Food Demand Forecasting
Transforming historical meal-order data into actionable planning intelligence to reduce uncertainty in procurement and staffing.
Tableau Analytics
Demand Forecasting
Operations
Python
Demand Forecast vs Actuals
Center-level prediction visualization (Last 14 Days)
Simulation Active
Impact & Results
94%
Forecast Accuracy
Achieved within 5% error margin across major operational centers.
4.5x
Faster Planning
Cut time spent preparing decision inputs for procurement.
Variance Analysis
Daily volatility index across different demand tiers. Highlighting the stabilization after dashboard deployment.
The Approach
- Data Engineering: Process to clean order history and map complex center dimensions dynamically.

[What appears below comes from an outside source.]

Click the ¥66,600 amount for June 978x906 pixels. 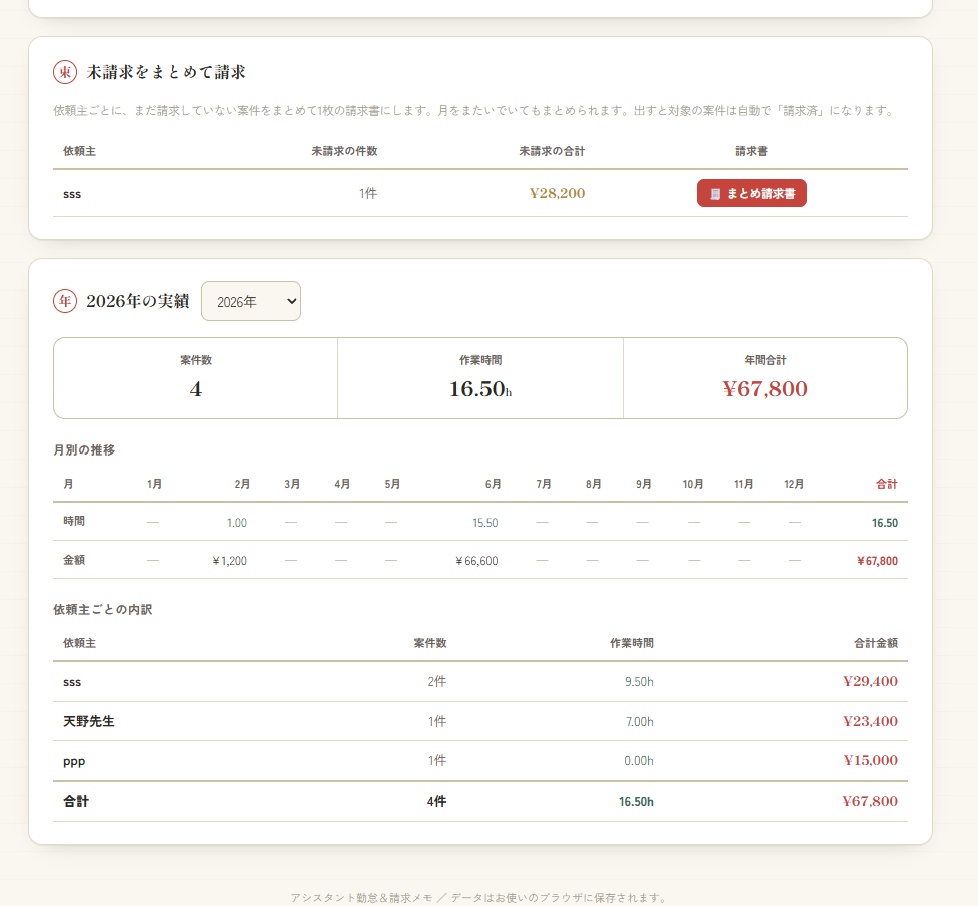click(x=477, y=561)
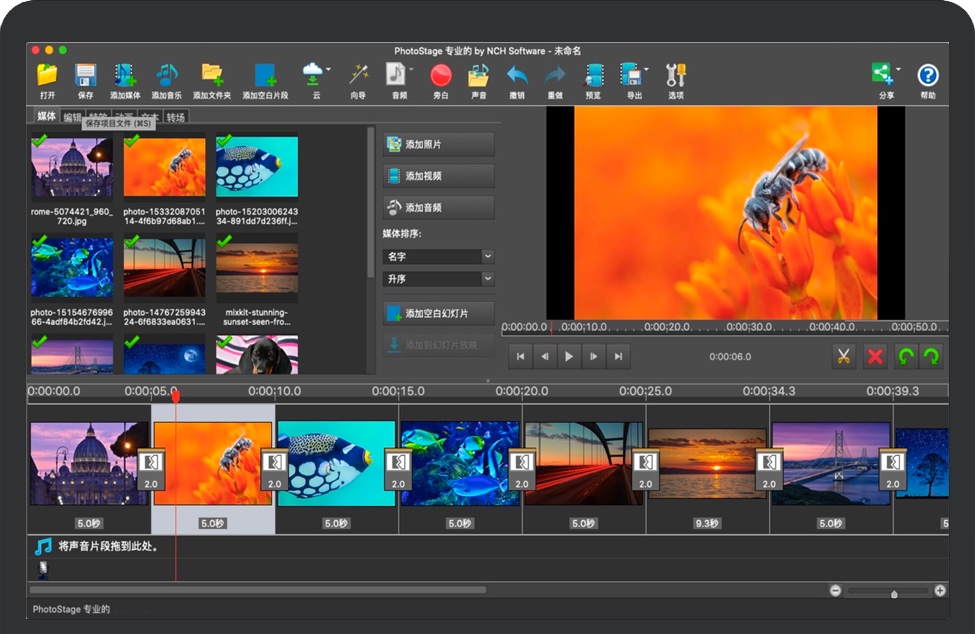This screenshot has width=975, height=634.
Task: Click the 添加照片 button
Action: [x=438, y=144]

- Signal Extraction: Captured trends, weekday behaviors, and deep seasonality down to the specific SKU.
- BI Integration: Embedded complex forecasting outputs into intuitive Tableau dashboards for non-technical managers.
- Risk Flagging: Added anomaly detection zones to warn operations of sudden expected demand shifts.
Why It Matters
Forecast numbers alone are not enough. The key success of this project was translating raw statistical outputs into targeted planning actions for procurement teams.
- Bridged the gap between Data Science and Operations.
- Created a proactive, rather than reactive, supply chain culture.
- Built scalable logic applicable to multiple geographic regions.